- Aim of the exercise: Can you rewrite the items from the line with "Identify the location" through the last item as a numbered list, skipping any blank lines and leaving out the pictures?
Segment Open
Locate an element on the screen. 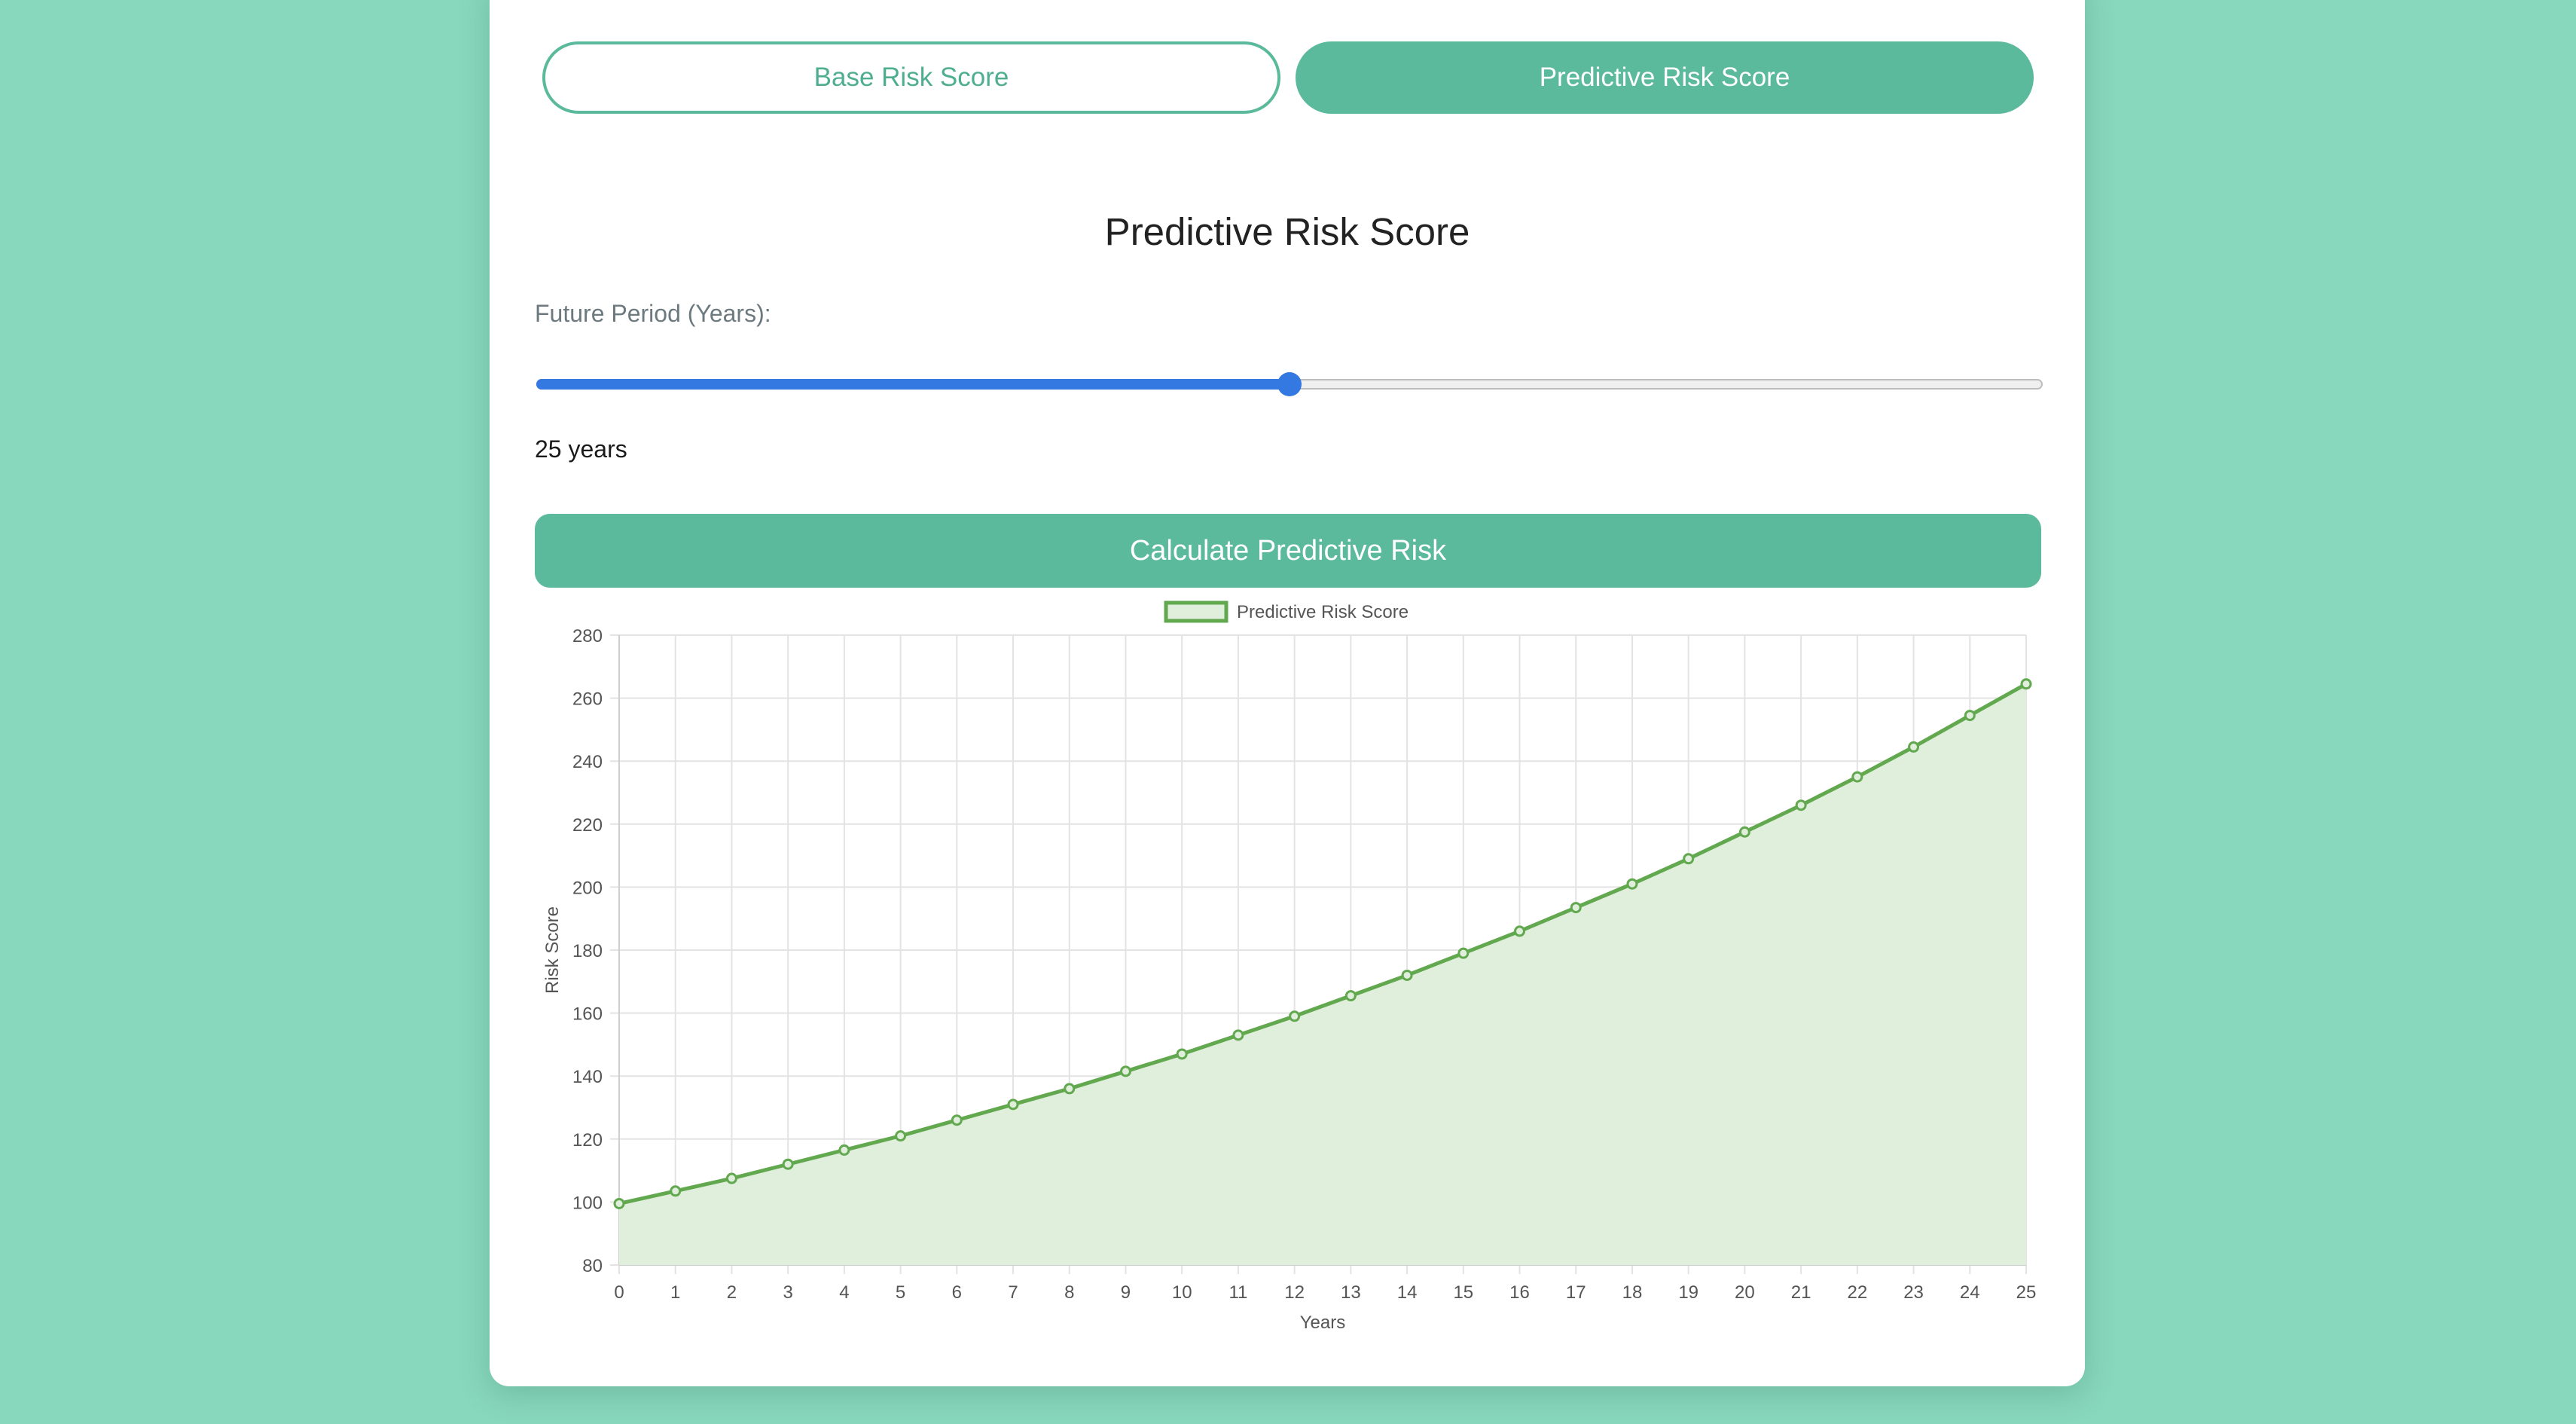 Image resolution: width=2576 pixels, height=1424 pixels. x-tick-label: 21 is located at coordinates (1801, 1292).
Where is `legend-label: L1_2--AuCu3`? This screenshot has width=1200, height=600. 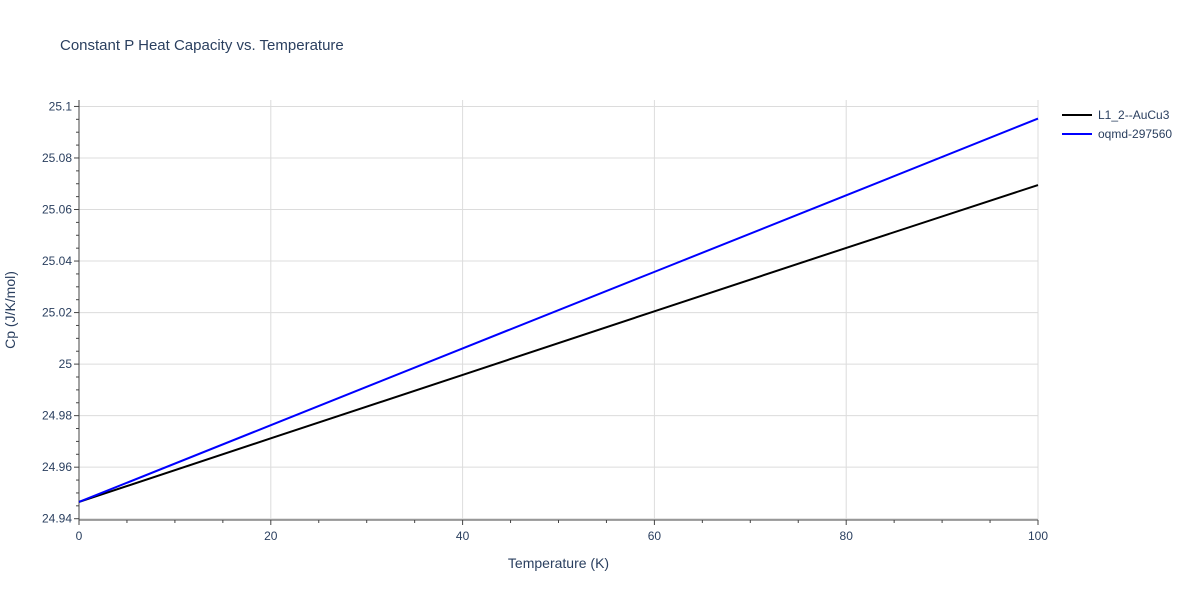 legend-label: L1_2--AuCu3 is located at coordinates (1134, 115).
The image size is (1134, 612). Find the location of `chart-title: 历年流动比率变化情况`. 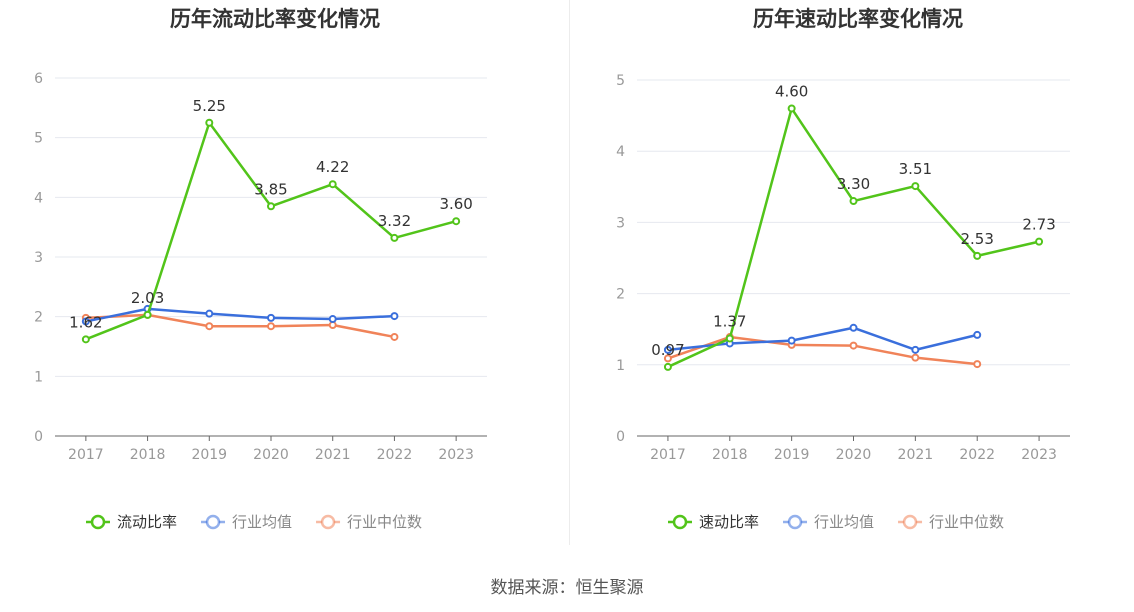

chart-title: 历年流动比率变化情况 is located at coordinates (275, 19).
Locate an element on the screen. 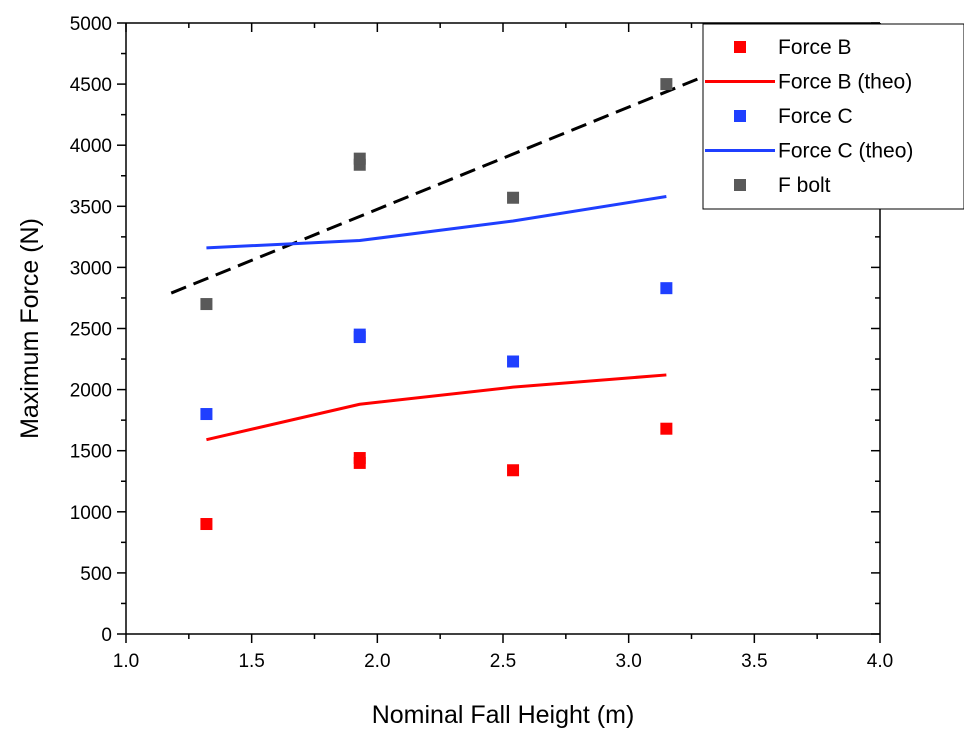 This screenshot has width=964, height=729. series-line-force-c-theo is located at coordinates (436, 222).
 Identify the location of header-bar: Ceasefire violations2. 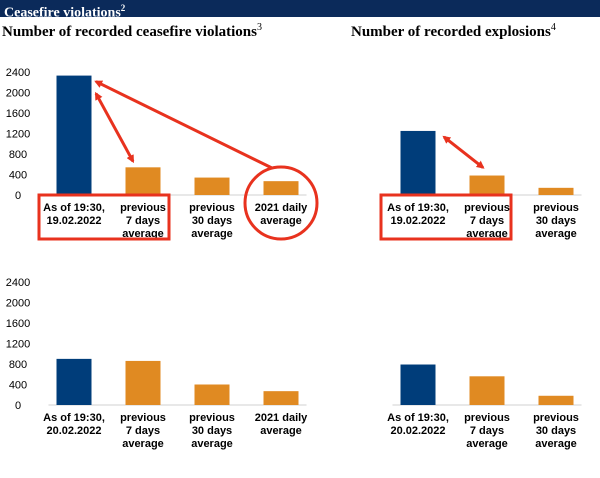
(300, 10).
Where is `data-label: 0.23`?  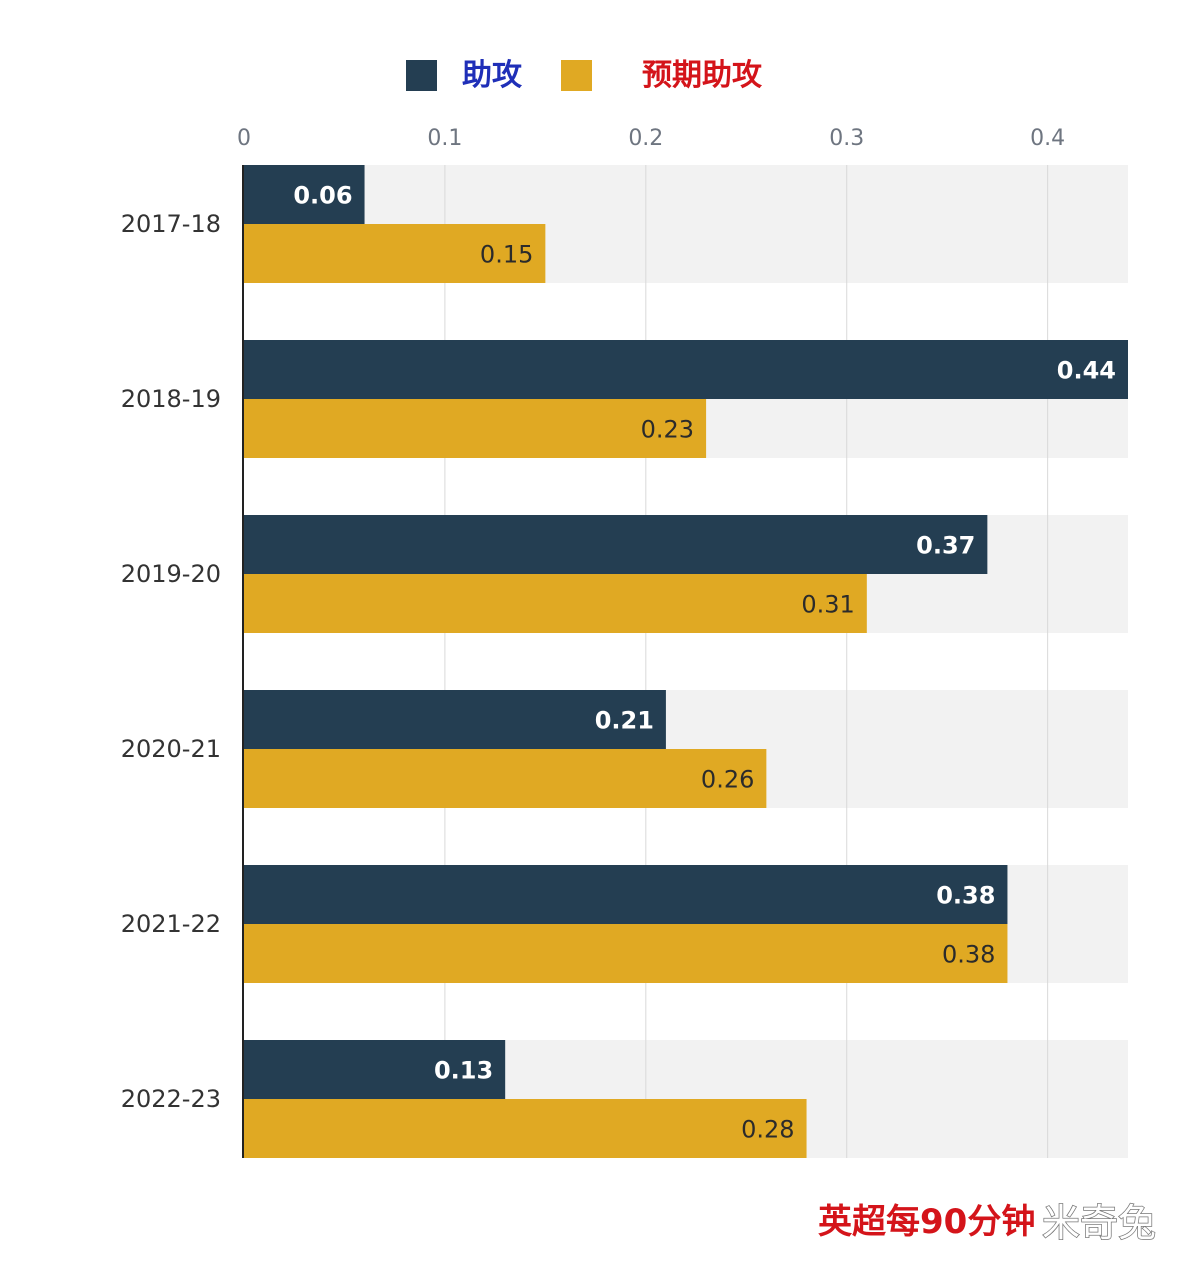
Segment Closed
- Exercise solution:
1.  Identify the location of header-bar: Ceasefire violations2. 
2. (300, 10).
3. Where is `data-label: 0.23`?  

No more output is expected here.